Social media takes on a more dominant role at the World Economic Forum in 2011 with participants and presidents taking to media such as Twitter and Facebook to network.
DAVOS, SWITZERLAND (JANUARY 26, 2011) REUTERS -Organisers of the World Economic Forum (WEF), kicking off in Davos, Switzerland on Wednesday (January 26), have said the place to look for the real news behind this year's forum will be on your computer screen, thanks to Twitter, Facebook and YouTube
For over four decades, the WEF has been seen by many as being an exclusive networking opportunity for the world's western elite. Bilateral meetings behind closed doors and tightly controlled media access leave many feeling somewhat out of the loop.
But the forum's emphasis on social media might see that changing this year.
Shawn Ahmed, a participant in the forum and an avid user of social media such as Twitter and Facebook, says the rise of social media opens up a seemingly closed-door event.
That means it can be followed by people on their laptops all over the world - not just those taking part.
"The World Economic Forum has traditionally had a reputation as being a rather closed door venue, no one knows what's happening- it's like a big black box but social media changes that. What social media does is it turns it into an open, inclusive platform for everyone," he says.
Social media is now being adopted by presidents and prime ministers alike; US President Barack Obama, Russian President Dimitry Medvedev and British Prime Minister David Cameron are among those known to dabble in Twitter and Facebook.
Matthias Luefkens, Social Media Chief at the WEF says social media can give an interesting insight into the political workings and movements of world leaders.
"What is very interesting to see is who is related to who, who is following who- so you see that the Russian president is following President Obama and the UK Prime Minister David Cameron but they're ignoring all other G20 leaders. Now David Cameron has started to unilaterally follow all other G20 leaders so it's interesting to see new relations being built through these social networks on Twitter and also on Facebook," he said.
Added to this, over 400 of the 1,400 CEO's at this year's WEF will be reporting through social media.
With such a huge push on this front, some are questioning whether it's a genuine attempt to open up the gathering to the public.
"But I guess the big question is, really is this PR, is this just an attempt to give some democratic credibility to what is the ultimate meeting of the world's elite?" asked Reuters journalist and tweeter Ben Hirschler.

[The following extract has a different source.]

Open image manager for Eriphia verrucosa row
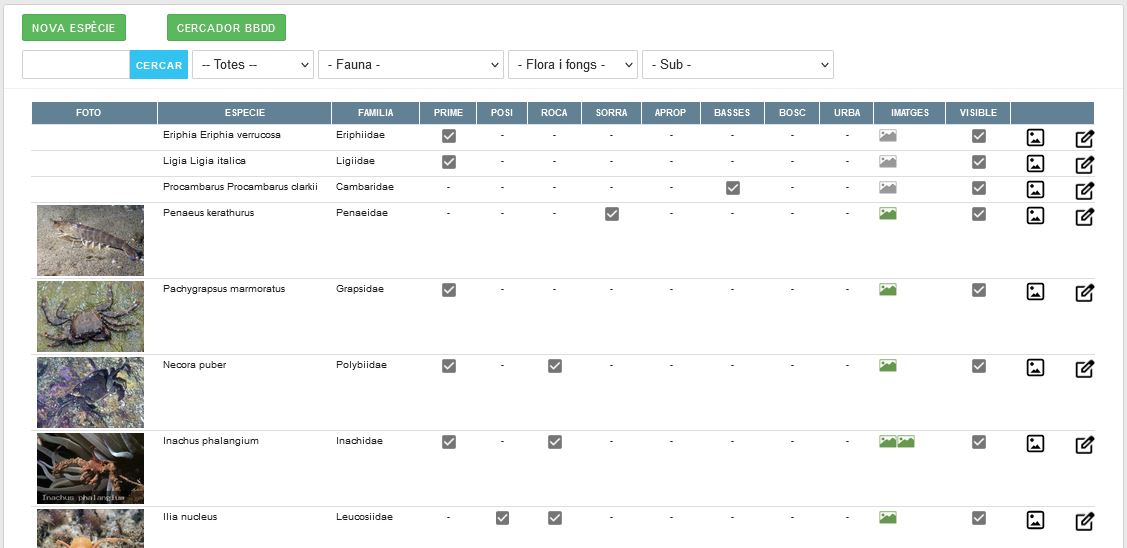The width and height of the screenshot is (1127, 548). click(x=1035, y=138)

And Hirschler said social media is unlikely to ever take the place of meetings like Davos.
"You can get the raw material by sitting at home in front of your computer which begs the question: why are people coming here? And of course the real reason they are coming here is to network. That's what DAVOS is all about, it's meeting the people you need to talk to to do business," he added.

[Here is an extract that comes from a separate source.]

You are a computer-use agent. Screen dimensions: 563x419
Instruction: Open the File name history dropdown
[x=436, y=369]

However, as with the Iranian elections in 2009 and the toppling of a government in Tunisia in 2011, the world has seen social media take a on a more dominant role in exposing and covering such huge political events. Video pictures now take little to no time to reach millions, and protests can be sparked by Facebook posts.

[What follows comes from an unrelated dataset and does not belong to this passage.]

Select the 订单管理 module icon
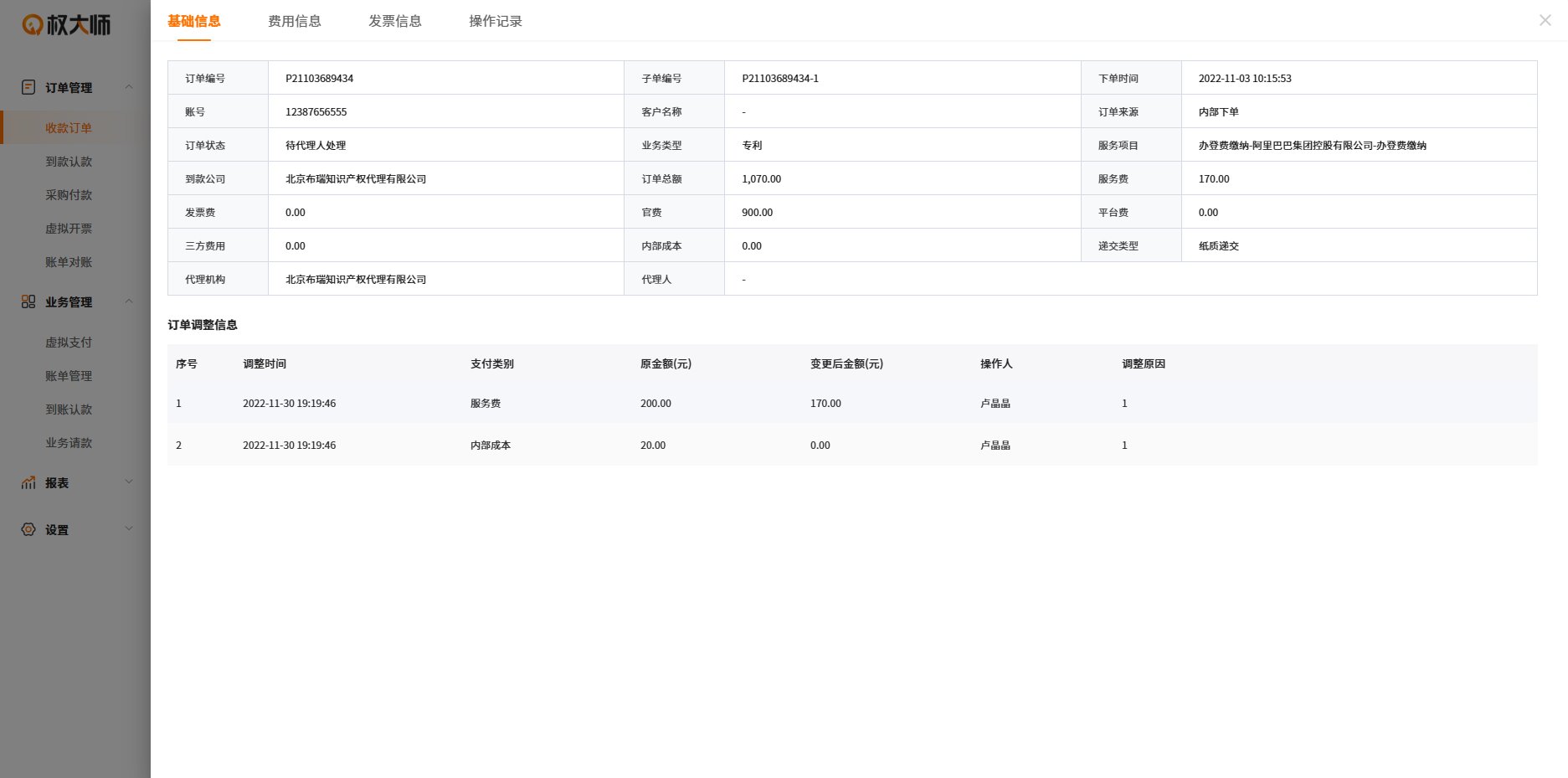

From a political point of view, this is sure to have some consequence and effect on governmental policy and decision making.
According to Klaus Schwab, founder and chairman of the WEF, Tunisia is a good example of how social media can be a catalyst for mass-politcal movements.
"If you look at Tunisia, I mean it's a very good example of what social media can do in mobilising populations. So what will happen, and that's also the new reality, is the decision making will much more influence from the bottom up and less from the top down," said Schwab.
More than 30 heads of state, over 1,400 business leaders and eight central bank chiefs including European Central Bank President Jean-Claude Trichet are set to attend the 2011 World Economic Forum.